--- START ---

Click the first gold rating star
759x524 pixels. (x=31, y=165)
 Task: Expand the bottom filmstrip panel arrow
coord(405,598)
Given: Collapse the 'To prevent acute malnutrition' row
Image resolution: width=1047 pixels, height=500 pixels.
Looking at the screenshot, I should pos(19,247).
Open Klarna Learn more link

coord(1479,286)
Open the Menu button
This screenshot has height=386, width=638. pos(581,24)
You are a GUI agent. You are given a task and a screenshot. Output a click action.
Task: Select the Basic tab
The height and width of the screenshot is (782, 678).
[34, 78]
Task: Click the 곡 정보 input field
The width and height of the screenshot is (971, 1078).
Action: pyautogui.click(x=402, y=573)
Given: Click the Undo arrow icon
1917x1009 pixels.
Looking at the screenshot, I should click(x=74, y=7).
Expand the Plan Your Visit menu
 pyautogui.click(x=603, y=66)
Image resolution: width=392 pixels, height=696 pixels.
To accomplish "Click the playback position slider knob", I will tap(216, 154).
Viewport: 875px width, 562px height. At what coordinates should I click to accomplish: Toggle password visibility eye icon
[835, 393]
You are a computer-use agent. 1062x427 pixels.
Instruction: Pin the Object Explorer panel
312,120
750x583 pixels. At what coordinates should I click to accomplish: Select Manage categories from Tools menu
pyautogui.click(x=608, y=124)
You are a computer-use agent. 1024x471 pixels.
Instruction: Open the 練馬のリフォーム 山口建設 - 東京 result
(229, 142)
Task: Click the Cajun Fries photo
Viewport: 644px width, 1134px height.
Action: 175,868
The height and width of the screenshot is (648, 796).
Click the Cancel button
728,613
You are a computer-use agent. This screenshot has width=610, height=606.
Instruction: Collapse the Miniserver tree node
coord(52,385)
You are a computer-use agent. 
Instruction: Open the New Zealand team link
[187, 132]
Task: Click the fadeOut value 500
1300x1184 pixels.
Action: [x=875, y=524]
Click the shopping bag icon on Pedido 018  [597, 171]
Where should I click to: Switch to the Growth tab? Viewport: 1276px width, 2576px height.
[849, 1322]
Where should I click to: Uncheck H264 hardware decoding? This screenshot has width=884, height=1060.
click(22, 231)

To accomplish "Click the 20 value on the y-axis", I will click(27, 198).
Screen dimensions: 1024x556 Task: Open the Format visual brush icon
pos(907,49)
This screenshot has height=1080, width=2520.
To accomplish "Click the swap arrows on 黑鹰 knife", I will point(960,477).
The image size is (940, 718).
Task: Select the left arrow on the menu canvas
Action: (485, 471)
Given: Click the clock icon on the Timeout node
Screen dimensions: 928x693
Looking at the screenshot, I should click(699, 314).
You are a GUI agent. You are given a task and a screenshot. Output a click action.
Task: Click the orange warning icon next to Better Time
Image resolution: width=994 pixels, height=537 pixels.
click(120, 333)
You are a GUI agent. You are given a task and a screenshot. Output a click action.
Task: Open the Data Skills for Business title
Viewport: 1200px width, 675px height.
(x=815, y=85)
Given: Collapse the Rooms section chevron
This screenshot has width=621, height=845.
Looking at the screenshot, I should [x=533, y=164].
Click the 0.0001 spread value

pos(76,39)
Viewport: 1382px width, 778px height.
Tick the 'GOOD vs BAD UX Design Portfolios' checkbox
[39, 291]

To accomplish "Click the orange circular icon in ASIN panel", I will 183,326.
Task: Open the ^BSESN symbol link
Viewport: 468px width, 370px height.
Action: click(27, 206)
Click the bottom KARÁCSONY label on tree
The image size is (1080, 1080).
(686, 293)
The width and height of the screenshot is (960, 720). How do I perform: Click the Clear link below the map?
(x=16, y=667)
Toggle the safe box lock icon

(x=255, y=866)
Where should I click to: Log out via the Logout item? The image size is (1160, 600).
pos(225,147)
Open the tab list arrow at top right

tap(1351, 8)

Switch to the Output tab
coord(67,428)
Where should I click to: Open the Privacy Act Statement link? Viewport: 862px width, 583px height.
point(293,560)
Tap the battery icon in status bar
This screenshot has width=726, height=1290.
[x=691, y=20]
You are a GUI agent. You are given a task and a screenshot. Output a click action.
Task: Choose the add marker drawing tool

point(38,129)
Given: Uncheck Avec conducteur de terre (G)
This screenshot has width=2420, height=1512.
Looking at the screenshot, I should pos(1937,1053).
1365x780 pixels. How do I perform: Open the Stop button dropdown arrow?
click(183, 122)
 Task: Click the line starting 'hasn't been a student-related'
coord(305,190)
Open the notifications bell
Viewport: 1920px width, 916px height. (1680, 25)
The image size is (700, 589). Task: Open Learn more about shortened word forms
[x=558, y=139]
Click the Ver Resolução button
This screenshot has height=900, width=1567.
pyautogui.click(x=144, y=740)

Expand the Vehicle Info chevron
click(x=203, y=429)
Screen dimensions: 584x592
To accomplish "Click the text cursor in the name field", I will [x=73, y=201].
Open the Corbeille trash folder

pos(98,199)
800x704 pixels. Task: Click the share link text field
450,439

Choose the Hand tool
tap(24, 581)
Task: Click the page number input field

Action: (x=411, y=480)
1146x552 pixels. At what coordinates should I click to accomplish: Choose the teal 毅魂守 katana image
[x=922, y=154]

--- END ---

Would you copy out exactly the lines from the one holding "The image size is (700, 589)." through the end of the entries above, both ends included?

◆ EXPECTED OUTPUT
The image size is (700, 589). Task: Open Learn more about shortened word forms
[x=558, y=139]
Click the Ver Resolução button
This screenshot has height=900, width=1567.
pyautogui.click(x=144, y=740)

Expand the Vehicle Info chevron
click(x=203, y=429)
Screen dimensions: 584x592
To accomplish "Click the text cursor in the name field", I will [x=73, y=201].
Open the Corbeille trash folder

pos(98,199)
800x704 pixels. Task: Click the share link text field
450,439

Choose the Hand tool
tap(24, 581)
Task: Click the page number input field

Action: (x=411, y=480)
1146x552 pixels. At what coordinates should I click to accomplish: Choose the teal 毅魂守 katana image
[x=922, y=154]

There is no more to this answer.